(Collected data entries)

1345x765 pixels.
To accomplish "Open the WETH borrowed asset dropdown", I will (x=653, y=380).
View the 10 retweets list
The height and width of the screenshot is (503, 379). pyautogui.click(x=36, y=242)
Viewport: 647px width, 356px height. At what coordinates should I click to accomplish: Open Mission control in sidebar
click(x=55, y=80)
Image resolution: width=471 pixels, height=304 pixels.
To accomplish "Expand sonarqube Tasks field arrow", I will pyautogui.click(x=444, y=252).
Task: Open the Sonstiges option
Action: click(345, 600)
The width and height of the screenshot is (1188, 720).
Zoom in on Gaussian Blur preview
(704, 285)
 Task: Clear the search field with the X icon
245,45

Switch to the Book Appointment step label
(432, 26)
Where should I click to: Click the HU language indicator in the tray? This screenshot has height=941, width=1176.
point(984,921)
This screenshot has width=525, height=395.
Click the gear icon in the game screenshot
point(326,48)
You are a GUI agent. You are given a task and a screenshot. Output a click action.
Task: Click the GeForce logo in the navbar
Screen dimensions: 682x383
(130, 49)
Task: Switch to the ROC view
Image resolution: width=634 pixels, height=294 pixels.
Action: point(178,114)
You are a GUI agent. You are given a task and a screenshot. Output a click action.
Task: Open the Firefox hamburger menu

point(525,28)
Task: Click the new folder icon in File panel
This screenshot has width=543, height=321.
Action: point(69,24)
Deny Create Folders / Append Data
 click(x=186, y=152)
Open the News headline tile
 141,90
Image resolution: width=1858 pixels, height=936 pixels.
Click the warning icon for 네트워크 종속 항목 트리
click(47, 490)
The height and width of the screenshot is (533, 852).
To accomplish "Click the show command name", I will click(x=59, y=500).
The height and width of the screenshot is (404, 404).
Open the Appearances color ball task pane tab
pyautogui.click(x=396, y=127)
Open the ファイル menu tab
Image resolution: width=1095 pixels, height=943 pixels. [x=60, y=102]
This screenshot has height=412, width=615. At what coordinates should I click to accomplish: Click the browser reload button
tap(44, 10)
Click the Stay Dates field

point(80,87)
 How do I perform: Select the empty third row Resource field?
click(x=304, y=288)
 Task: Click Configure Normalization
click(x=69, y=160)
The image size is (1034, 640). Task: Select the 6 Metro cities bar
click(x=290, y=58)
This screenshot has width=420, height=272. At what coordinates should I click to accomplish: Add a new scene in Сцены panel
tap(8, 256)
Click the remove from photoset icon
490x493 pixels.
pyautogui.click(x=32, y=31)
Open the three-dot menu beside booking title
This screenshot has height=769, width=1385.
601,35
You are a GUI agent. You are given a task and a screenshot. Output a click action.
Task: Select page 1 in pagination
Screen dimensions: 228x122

Work task. Word for word, repeat each entry shown above.

Response to the exercise.
1345x765 pixels.
To accomplish "Open the WETH borrowed asset dropdown", I will (x=653, y=380).
View the 10 retweets list
The height and width of the screenshot is (503, 379). pyautogui.click(x=36, y=242)
Viewport: 647px width, 356px height. At what coordinates should I click to accomplish: Open Mission control in sidebar
click(x=55, y=80)
Image resolution: width=471 pixels, height=304 pixels.
To accomplish "Expand sonarqube Tasks field arrow", I will pyautogui.click(x=444, y=252).
Task: Open the Sonstiges option
Action: click(345, 600)
The width and height of the screenshot is (1188, 720).
Zoom in on Gaussian Blur preview
(704, 285)
 Task: Clear the search field with the X icon
245,45

Switch to the Book Appointment step label
(432, 26)
Where should I click to: Click the HU language indicator in the tray? This screenshot has height=941, width=1176.
point(984,921)
This screenshot has width=525, height=395.
Click the gear icon in the game screenshot
point(326,48)
You are a GUI agent. You are given a task and a screenshot. Output a click action.
Task: Click the GeForce logo in the navbar
Screen dimensions: 682x383
(130, 49)
Task: Switch to the ROC view
Image resolution: width=634 pixels, height=294 pixels.
Action: point(178,114)
You are a GUI agent. You are given a task and a screenshot. Output a click action.
Task: Open the Firefox hamburger menu

point(525,28)
Task: Click the new folder icon in File panel
This screenshot has width=543, height=321.
Action: point(69,24)
Deny Create Folders / Append Data
 click(x=186, y=152)
Open the News headline tile
 141,90
Image resolution: width=1858 pixels, height=936 pixels.
Click the warning icon for 네트워크 종속 항목 트리
click(47, 490)
The height and width of the screenshot is (533, 852).
To accomplish "Click the show command name", I will click(x=59, y=500).
The height and width of the screenshot is (404, 404).
Open the Appearances color ball task pane tab
pyautogui.click(x=396, y=127)
Open the ファイル menu tab
Image resolution: width=1095 pixels, height=943 pixels. [x=60, y=102]
This screenshot has height=412, width=615. At what coordinates should I click to accomplish: Click the browser reload button
tap(44, 10)
Click the Stay Dates field

point(80,87)
 How do I perform: Select the empty third row Resource field?
click(x=304, y=288)
 Task: Click Configure Normalization
click(x=69, y=160)
The image size is (1034, 640). Task: Select the 6 Metro cities bar
click(x=290, y=58)
This screenshot has width=420, height=272. At what coordinates should I click to accomplish: Add a new scene in Сцены panel
tap(8, 256)
Click the remove from photoset icon
490x493 pixels.
pyautogui.click(x=32, y=31)
Open the three-dot menu beside booking title
This screenshot has height=769, width=1385.
601,35
You are a GUI agent. You are given a task and a screenshot. Output a click action.
Task: Select page 1 in pagination
Screen dimensions: 228x122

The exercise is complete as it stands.